Hiura couldn’t rule out that he played first base in a pickup game during his childhood, but he knew for sure he’d never manned the position in competition. Still, the idea wasn’t totally foreign. During last year’s shortened season, as Smoak and Logan Morrison struggled to produce, Counsell mentioned Hiura as a possibility for first base because the Brewers were deep in middle infielders. The idea never translated to a game, however.
“Once or twice I went over there [before games] to get a feel for it, but it wasn’t anything too crazy,” Hiura said. “It was more during batting practice, getting ground balls, getting throws from some of the guys. Just learning the footwork and getting some familiarity, just in case it would happen during the season.”

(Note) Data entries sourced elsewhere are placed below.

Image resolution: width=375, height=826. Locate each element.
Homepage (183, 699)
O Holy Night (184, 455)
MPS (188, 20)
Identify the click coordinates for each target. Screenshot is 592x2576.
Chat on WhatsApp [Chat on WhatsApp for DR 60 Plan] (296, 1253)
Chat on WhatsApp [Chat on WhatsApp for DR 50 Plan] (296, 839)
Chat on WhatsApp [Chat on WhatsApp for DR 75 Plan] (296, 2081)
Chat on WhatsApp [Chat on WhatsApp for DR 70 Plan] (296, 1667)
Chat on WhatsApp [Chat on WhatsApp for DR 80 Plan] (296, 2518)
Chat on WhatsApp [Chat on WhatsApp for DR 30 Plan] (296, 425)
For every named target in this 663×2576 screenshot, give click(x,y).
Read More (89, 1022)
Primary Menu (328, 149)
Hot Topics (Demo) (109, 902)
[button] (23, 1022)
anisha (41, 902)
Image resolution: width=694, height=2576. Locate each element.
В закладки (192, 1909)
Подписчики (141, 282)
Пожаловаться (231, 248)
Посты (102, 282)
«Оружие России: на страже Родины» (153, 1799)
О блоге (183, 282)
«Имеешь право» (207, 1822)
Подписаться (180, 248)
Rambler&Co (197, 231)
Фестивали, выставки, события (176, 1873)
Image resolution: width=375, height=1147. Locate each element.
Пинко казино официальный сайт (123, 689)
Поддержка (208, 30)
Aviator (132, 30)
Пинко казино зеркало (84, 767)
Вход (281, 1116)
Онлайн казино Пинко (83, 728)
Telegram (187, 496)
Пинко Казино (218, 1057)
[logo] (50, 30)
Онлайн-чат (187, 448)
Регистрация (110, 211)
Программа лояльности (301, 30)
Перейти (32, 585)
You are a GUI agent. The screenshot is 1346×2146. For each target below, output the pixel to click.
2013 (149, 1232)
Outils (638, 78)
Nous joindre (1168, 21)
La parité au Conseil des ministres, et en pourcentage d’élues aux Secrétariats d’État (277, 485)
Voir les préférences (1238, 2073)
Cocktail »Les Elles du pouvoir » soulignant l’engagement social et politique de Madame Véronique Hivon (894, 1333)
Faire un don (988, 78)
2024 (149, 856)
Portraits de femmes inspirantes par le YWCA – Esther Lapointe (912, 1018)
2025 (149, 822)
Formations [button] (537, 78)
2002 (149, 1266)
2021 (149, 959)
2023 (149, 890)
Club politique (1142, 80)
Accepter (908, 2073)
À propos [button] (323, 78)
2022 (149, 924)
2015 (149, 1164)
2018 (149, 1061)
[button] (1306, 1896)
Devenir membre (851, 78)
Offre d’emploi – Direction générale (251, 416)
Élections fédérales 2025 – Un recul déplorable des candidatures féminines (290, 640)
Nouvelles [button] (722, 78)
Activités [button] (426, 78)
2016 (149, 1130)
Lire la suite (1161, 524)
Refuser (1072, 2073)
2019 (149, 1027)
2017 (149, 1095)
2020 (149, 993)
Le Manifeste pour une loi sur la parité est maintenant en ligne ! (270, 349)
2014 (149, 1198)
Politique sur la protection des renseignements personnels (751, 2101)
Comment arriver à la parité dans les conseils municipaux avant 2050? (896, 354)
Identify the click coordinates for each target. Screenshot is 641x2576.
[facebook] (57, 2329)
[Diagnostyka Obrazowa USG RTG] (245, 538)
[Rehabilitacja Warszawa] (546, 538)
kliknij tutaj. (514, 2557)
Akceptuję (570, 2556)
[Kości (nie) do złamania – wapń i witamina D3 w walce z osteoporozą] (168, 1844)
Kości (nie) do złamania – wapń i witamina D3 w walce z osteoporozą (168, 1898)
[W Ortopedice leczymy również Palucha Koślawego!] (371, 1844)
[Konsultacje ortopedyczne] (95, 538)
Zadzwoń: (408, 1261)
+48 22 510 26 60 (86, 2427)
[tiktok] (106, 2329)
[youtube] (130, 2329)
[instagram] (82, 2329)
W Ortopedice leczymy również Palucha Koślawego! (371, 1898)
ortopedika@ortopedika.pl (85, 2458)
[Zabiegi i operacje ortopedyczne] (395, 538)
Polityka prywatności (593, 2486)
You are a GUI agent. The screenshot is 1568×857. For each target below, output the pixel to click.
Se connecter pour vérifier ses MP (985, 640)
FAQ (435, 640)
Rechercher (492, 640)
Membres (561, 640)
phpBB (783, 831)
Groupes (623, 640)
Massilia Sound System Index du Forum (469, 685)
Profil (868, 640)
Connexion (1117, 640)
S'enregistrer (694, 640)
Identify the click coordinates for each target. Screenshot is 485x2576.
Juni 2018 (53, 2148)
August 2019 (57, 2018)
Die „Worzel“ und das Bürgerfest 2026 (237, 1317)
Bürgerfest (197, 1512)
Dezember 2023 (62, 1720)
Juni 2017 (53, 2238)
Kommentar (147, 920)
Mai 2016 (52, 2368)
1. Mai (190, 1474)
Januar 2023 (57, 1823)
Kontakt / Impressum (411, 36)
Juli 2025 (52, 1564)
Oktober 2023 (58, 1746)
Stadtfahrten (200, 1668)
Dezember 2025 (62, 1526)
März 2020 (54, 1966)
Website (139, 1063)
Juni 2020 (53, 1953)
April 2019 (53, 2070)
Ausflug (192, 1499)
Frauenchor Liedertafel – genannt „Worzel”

Now, it’s really happening.
“We think this makes our team better,” Stearns said. “It really changes the composition defensively of our entire team, and that's something that we also think is important. I know a lot of attention has been -- understandably -- placed on the offensive side of the ball, but one constant around some of the better teams in baseball is really solid, consistent defense.
"When we've had our most successful seasons here, we've had very good defensive teams, and that's something that is a focus of ours. It's something we think we can and should accomplish, and this move allows us to move in that direction.”